Au regard de la politique menée par la droite au pouvoir, on découvre, sans surprise, qu’un électeur sur cinq ou un sur quatre, ayant voté Sarkozy en 2007, voterait pour Marine Le Pen en 2012. De plus, 30 % des catégories populaires auraient l’intention de voter pour la candidate de la «  préférence nationale  ».

Ce bruyant retour du Front national dans la vie politique renvoie à une double stratégie orchestrée par la nouvelle génération de cadres frontistes  : pousser la droite à se radicaliser et, simultanément, mener son OPA sur les couches moyennes et les catégories populaires. Il renvoie également aux carences de la gauche sociale et politique et au manque de crédibilité d’un projet de transformation sociale alternatif au système capitaliste.

À droite, jusqu’où  ?

Depuis l’élection de Nicolas Sarkozy, les lois sécuritaires (la loi Loppsi 2, par exemple) et anti-immigrés, deux marqueurs «  identitaires  » de l’extrême droite, ont ponctué l’actualité politique.

Depuis le 8 mars, le projet de loi sur l’immigration dit «  loi Besson » est de nouveau examiné par l’Assemblée nationale, après avoir été retoqué par le Sénat pour ce qui est de l’extension de la déchéance de nationalité.

Sachant que l’ensemble de la loi Besson est à combattre, cet article, à lui seul, met en cause le caractère «  républicain  » de la loi. 68 députés conduits par Jean-Louis Borloo présentent un amendement visant à sa suppression.

Consignes de travail »
**a)** Répondez brièvement à ces questions sur l'extrait :
(i) Quelle part des catégories populaires aurait l'intention de voter pour Marine Le Pen ?
(ii) Depuis quelle date le projet de loi dit « loi Besson » est-il de nouveau examiné par l'Assemblée nationale ?
(iii) Combien de députés présentent un amendement visant à supprimer l'article, et qui les conduit ?
**b)** Remplacez "lois sécuritaires" par "lois répressives" dans le passage de l'extrait qui commence à "À droite, jusqu’où  ?" et se termine à "ponctué l’actualité politique.", puis recopiez ce passage.

Matériel fourni »
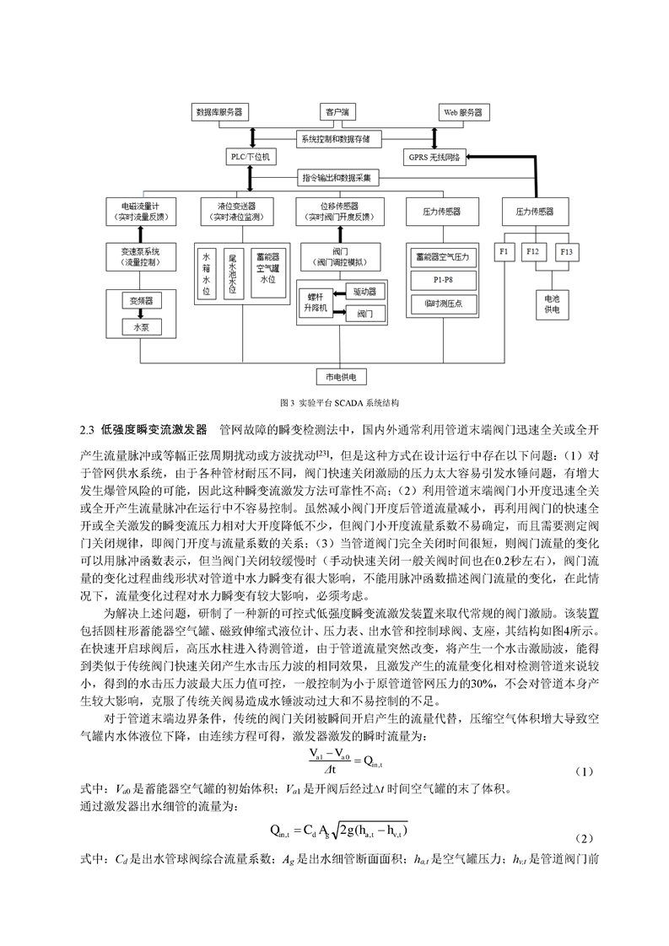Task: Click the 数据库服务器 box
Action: coord(219,112)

Corrigés détaillés »
**a)**
(i) 30 %.
(ii) Depuis le 8 mars.
(iii) 68 députés, conduits par Jean-Louis Borloo.

**b)**
À droite, jusqu’où  ?

Depuis l’élection de Nicolas Sarkozy, les lois répressives (la loi Loppsi 2, par exemple) et anti-immigrés, deux marqueurs «  identitaires  » de l’extrême droite, ont ponctué l’actualité politique.